[Given entries Boundary: Start]

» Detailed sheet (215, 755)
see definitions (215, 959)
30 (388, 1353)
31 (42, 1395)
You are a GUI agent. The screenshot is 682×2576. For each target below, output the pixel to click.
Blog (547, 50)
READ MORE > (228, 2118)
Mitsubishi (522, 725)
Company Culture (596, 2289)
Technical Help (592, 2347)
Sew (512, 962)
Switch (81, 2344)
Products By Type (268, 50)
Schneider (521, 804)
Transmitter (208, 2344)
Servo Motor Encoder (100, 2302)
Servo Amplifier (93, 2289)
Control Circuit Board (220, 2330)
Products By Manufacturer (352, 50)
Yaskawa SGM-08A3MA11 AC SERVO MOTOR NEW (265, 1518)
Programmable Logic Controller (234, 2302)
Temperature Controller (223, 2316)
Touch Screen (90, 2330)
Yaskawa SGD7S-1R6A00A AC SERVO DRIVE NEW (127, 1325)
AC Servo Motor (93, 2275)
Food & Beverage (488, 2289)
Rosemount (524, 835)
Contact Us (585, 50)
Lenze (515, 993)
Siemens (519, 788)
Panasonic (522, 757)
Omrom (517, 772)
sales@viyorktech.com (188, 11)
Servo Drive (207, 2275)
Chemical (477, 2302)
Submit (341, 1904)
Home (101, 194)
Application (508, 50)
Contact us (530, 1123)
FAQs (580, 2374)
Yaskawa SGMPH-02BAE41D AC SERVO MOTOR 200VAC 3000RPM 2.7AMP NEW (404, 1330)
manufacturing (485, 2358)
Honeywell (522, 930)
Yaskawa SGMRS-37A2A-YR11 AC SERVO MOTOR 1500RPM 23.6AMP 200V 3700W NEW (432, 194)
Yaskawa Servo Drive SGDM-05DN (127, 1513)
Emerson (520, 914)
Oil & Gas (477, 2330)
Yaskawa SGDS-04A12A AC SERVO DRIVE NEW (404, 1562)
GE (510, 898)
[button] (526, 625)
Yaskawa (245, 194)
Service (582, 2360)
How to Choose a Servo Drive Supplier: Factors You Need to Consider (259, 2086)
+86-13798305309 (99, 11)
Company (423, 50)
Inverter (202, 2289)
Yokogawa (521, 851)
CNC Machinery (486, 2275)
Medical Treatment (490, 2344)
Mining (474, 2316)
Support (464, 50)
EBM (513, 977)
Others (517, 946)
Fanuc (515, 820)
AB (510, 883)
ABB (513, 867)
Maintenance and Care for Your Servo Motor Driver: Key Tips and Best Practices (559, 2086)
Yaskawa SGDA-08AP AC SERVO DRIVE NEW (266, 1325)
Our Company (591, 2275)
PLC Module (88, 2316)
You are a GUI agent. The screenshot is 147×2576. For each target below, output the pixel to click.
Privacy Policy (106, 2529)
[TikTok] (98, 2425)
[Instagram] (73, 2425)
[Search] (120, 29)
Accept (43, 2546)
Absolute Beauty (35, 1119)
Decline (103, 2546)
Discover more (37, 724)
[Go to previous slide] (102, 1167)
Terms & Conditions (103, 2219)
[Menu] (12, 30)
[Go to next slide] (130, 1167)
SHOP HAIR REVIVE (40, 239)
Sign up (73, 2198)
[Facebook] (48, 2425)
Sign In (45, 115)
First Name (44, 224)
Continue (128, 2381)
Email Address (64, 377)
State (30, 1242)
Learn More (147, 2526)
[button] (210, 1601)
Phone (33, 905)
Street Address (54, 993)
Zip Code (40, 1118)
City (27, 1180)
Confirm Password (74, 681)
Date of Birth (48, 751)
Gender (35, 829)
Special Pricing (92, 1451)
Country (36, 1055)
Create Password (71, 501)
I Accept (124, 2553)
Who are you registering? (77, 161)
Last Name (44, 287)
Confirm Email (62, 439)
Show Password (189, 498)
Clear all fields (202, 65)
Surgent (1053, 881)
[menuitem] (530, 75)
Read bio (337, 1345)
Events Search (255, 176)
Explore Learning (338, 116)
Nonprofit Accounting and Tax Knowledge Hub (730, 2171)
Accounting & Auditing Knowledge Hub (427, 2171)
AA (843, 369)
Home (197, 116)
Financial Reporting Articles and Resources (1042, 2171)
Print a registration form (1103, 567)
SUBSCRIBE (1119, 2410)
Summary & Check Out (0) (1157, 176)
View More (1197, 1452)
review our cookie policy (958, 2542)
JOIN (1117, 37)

[Given entries Boundary: End]

#### [Required action]
Word for word, give the records again.

#### [Output for this exercise]
» Detailed sheet (215, 755)
see definitions (215, 959)
30 (388, 1353)
31 (42, 1395)
You are a GUI agent. The screenshot is 682×2576. For each target below, output the pixel to click.
Blog (547, 50)
READ MORE > (228, 2118)
Mitsubishi (522, 725)
Company Culture (596, 2289)
Technical Help (592, 2347)
Sew (512, 962)
Switch (81, 2344)
Products By Type (268, 50)
Schneider (521, 804)
Transmitter (208, 2344)
Servo Motor Encoder (100, 2302)
Servo Amplifier (93, 2289)
Control Circuit Board (220, 2330)
Products By Manufacturer (352, 50)
Yaskawa SGM-08A3MA11 AC SERVO MOTOR NEW (265, 1518)
Programmable Logic Controller (234, 2302)
Temperature Controller (223, 2316)
Touch Screen (90, 2330)
Yaskawa SGD7S-1R6A00A AC SERVO DRIVE NEW (127, 1325)
AC Servo Motor (93, 2275)
Food & Beverage (488, 2289)
Rosemount (524, 835)
Contact Us (585, 50)
Lenze (515, 993)
Siemens (519, 788)
Panasonic (522, 757)
Omrom (517, 772)
sales@viyorktech.com (188, 11)
Servo Drive (207, 2275)
Chemical (477, 2302)
Submit (341, 1904)
Home (101, 194)
Application (508, 50)
Contact us (530, 1123)
FAQs (580, 2374)
Yaskawa SGMPH-02BAE41D AC SERVO MOTOR 200VAC 3000RPM 2.7AMP NEW (404, 1330)
manufacturing (485, 2358)
Honeywell (522, 930)
Yaskawa SGMRS-37A2A-YR11 AC SERVO MOTOR 1500RPM 23.6AMP 200V 3700W NEW (432, 194)
Yaskawa Servo Drive SGDM-05DN (127, 1513)
Emerson (520, 914)
Oil & Gas (477, 2330)
Yaskawa SGDS-04A12A AC SERVO DRIVE NEW (404, 1562)
GE (510, 898)
[button] (526, 625)
Yaskawa (245, 194)
Service (582, 2360)
How to Choose a Servo Drive Supplier: Factors You Need to Consider (259, 2086)
+86-13798305309 (99, 11)
Company (423, 50)
Inverter (202, 2289)
Yokogawa (521, 851)
CNC Machinery (486, 2275)
Medical Treatment (490, 2344)
Mining (474, 2316)
Support (464, 50)
EBM (513, 977)
Others (517, 946)
Fanuc (515, 820)
AB (510, 883)
ABB (513, 867)
Maintenance and Care for Your Servo Motor Driver: Key Tips and Best Practices (559, 2086)
Yaskawa SGDA-08AP AC SERVO DRIVE NEW (266, 1325)
Our Company (591, 2275)
PLC Module (88, 2316)
You are a GUI agent. The screenshot is 147×2576. For each target below, output the pixel to click.
Privacy Policy (106, 2529)
[TikTok] (98, 2425)
[Instagram] (73, 2425)
[Search] (120, 29)
Accept (43, 2546)
Absolute Beauty (35, 1119)
Decline (103, 2546)
Discover more (37, 724)
[Go to previous slide] (102, 1167)
Terms & Conditions (103, 2219)
[Menu] (12, 30)
[Go to next slide] (130, 1167)
SHOP HAIR REVIVE (40, 239)
Sign up (73, 2198)
[Facebook] (48, 2425)
Sign In (45, 115)
First Name (44, 224)
Continue (128, 2381)
Email Address (64, 377)
State (30, 1242)
Learn More (147, 2526)
[button] (210, 1601)
Phone (33, 905)
Street Address (54, 993)
Zip Code (40, 1118)
City (27, 1180)
Confirm Password (74, 681)
Date of Birth (48, 751)
Gender (35, 829)
Special Pricing (92, 1451)
Country (36, 1055)
Create Password (71, 501)
I Accept (124, 2553)
Who are you registering? (77, 161)
Last Name (44, 287)
Confirm Email (62, 439)
Show Password (189, 498)
Clear all fields (202, 65)
Surgent (1053, 881)
[menuitem] (530, 75)
Read bio (337, 1345)
Events Search (255, 176)
Explore Learning (338, 116)
Nonprofit Accounting and Tax Knowledge Hub (730, 2171)
Accounting & Auditing Knowledge Hub (427, 2171)
AA (843, 369)
Home (197, 116)
Financial Reporting Articles and Resources (1042, 2171)
Print a registration form (1103, 567)
SUBSCRIBE (1119, 2410)
Summary & Check Out (0) (1157, 176)
View More (1197, 1452)
review our cookie policy (958, 2542)
JOIN (1117, 37)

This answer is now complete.